Il ritorno in Italia
Dopo questo successo, fu facile per Bertolucci trovare investimenti e distribuzione per realizzare altri film, tra i quali l’avvincente adattamento di “Il Tè nel deserto” (1990) di Paul Bowles. Bertolucci dopo 15 anni vissuti lontano dall’Italia tornò in patria per girare “Io ballo da sola” (1996), un film lussureggiante e d’atmosfera, e “L’assedio” (1998), una solida opera da camera. Sembrava che Bertolucci avesse il “pilota automatico” e questi film per la critica non costituivano certo una prova per un grande regista.
Fu il ritorno al 1968 a rinvigorire il cinema di Bertolucci. Il suo film del 2004, “ I sognatori”, adattato da Gilbert Adair dal suo stesso romanzo, è un film guidato da una profonda passione per il sesso, la musica, la politica e il cinema, e costellato di riferimenti cinematografici: Chaplin, Cocteau, Godard, Frank Tashlin, Tod Browning e Nicholas Ray. Dopo aver a lungo rimpianto di non essere stato presente a Parigi per i disordini del 1968, Bertolucci li ripropone, con Isabelle (Eva Green) che s’incatena ai cancelli della Cineteca francese per protestare contro il licenziamento di Henri Langlois. Il film cattura l’eccitazione di un’epoca in cui sembrava che tutto potesse accadere e la disillusione che inevitabilmente ne sarebbe seguita. Per il regista sembrerebbe un grande ritorno o una rinascita emozionante, ma si rivelò quasi un canto del cigno.
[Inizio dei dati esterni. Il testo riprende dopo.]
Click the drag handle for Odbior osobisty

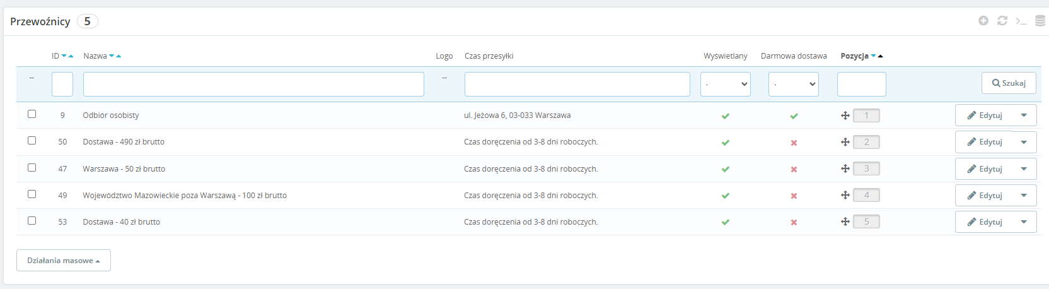[845, 115]
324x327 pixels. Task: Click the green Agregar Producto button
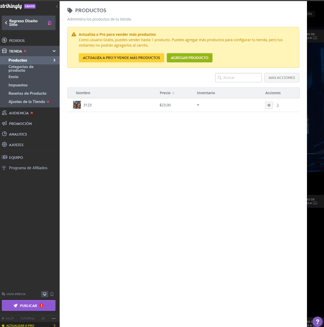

Poco dopo l’uscita del film, Bertolucci si sottopose a una serie di operazioni alla schiena che gli costarono l’uso delle gambe. È una triste ironia che, dopo aver prodotto uno dei suoi film più liberi, avrebbe usato una sedia a rotelle per i suoi ultimi anni. Bertolucci aveva solo 64 anni quando subì l’infortunio e ci si chiede quali film il pubblico si sia perso nel decennio di inattività che seguì e che fu segnato anche dalla depressione.

Si chiude un epoca d’oro
Bertolucci tornò alla regia con “Io e te” (2012), un film che portava con sé molti dei tratti distintivi del regista. Come in “Ultimo tango a Parigi” e “I sognatori”, si tratta di uno studio claustrofobico di personaggi che si sono volontariamente ritirati dal mondo esterno, mentre la presenza della tossicodipendenza insieme alla suggestione di pensieri incestuosi ricorda “La Luna”. Tuttavia, ci sono momenti in cui il gioco di luci sui volti e sui corpi è impressionante ed evocativo come lo era in alcuni dei primi lavori del regista e come Bertolucci disse in un’occasione: “Sono sempre stato colpito dal fatto che ci ricordiamo molto di più delle luci dei film che amiamo che della trama”. Le luci e le ombre dei film di Bernardo Bertolucci rimarranno sempre con noi e la sua morte sembra tracciare una linea di confine con un’epoca d’oro del cinema italiano.

Il regista con il Dalai Lama e Tawakkul Karman, in Campidoglio a Roma.